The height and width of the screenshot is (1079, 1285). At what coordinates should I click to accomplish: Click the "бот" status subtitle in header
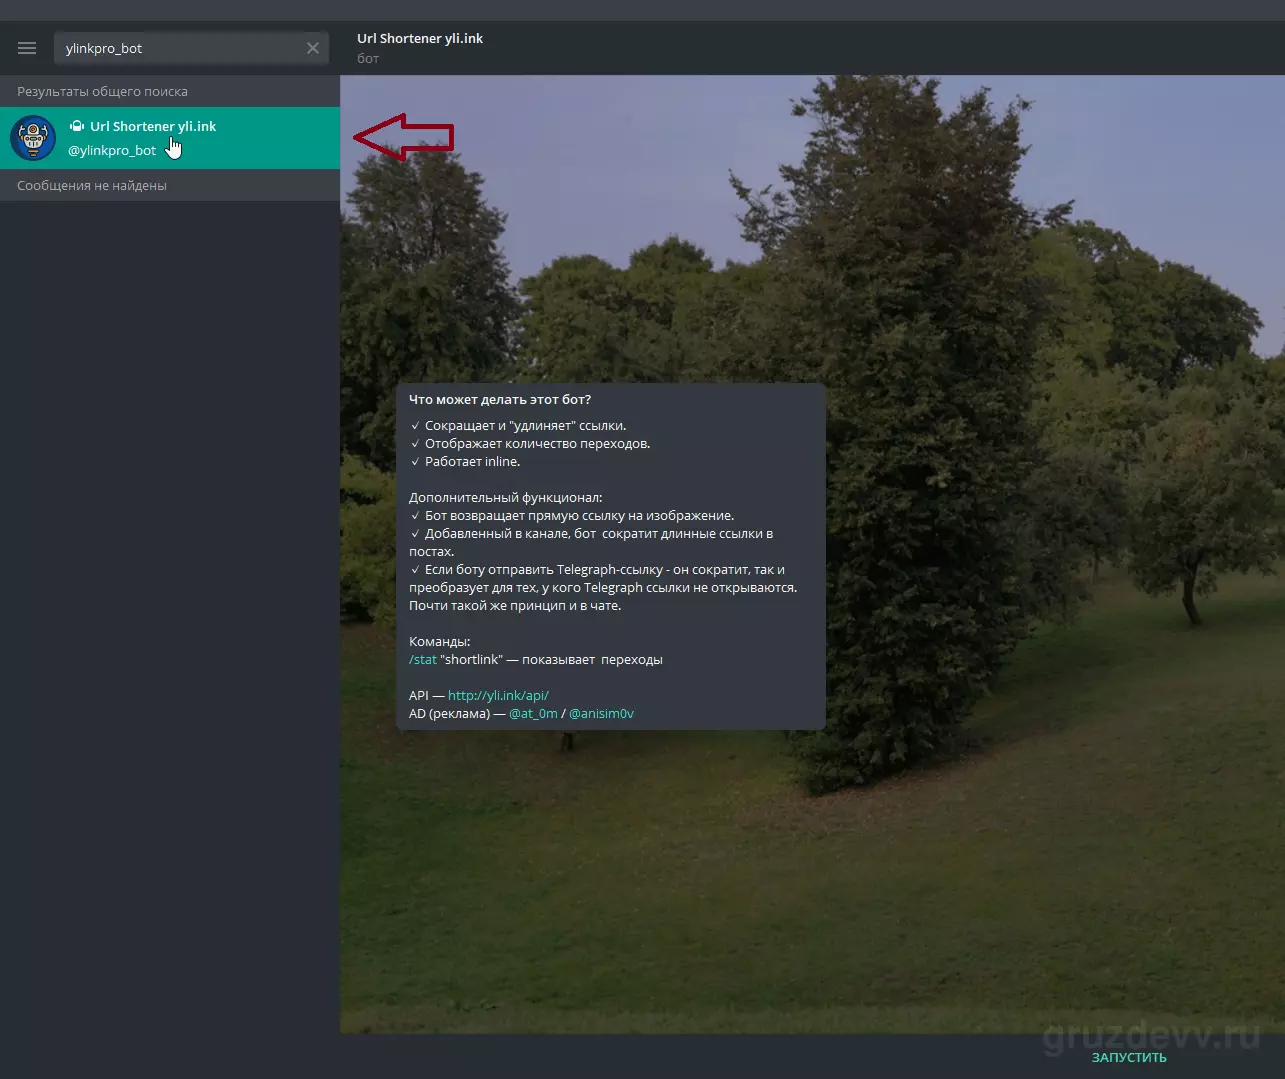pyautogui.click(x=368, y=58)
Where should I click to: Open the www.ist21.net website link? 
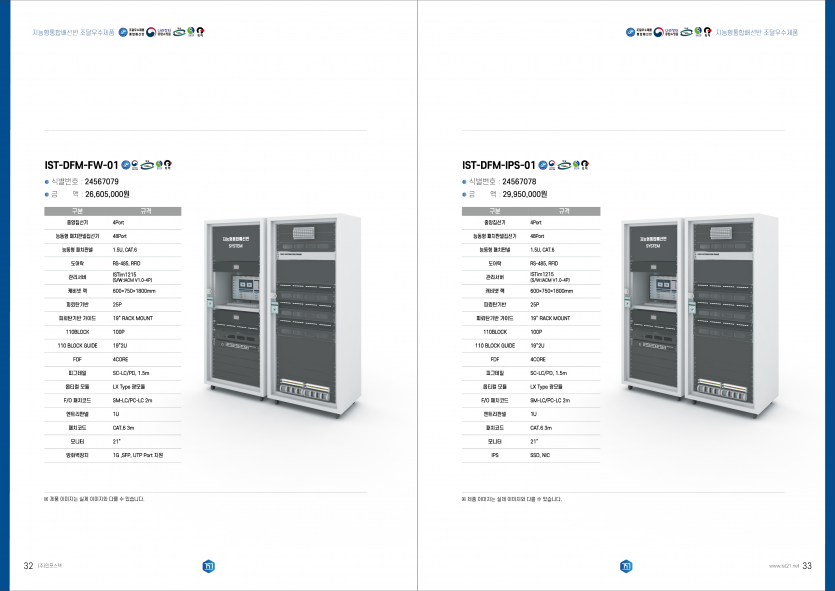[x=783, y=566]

...

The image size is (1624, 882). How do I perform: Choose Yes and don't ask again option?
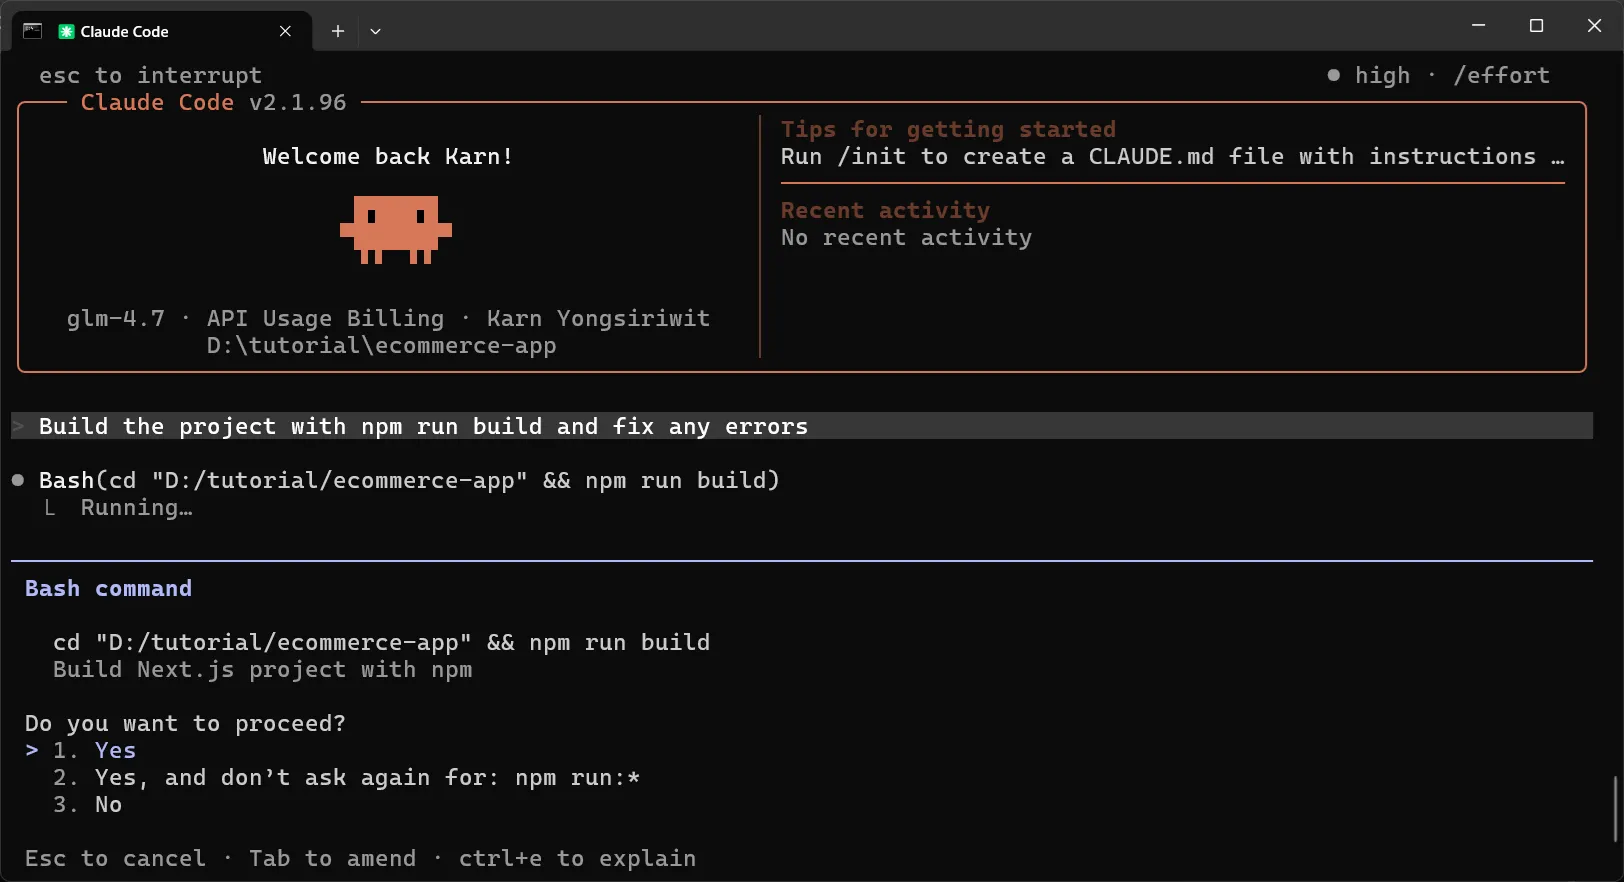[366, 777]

--

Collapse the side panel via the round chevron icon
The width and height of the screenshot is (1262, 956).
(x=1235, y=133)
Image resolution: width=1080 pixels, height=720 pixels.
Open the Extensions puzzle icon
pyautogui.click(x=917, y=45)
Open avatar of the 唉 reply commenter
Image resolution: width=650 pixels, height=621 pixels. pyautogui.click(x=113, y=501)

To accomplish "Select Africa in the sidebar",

* WORK TASK
Where the data above reaches the line holding "Open avatar of the 唉 reply commenter", begin printing, and stop after the line holding "Africa in the". Each line must be reproduced exactly, with nothing else added.

* SOLUTION FOR THIS TASK
Open avatar of the 唉 reply commenter
Image resolution: width=650 pixels, height=621 pixels. pyautogui.click(x=113, y=501)

To accomplish "Select Africa in the sidebar",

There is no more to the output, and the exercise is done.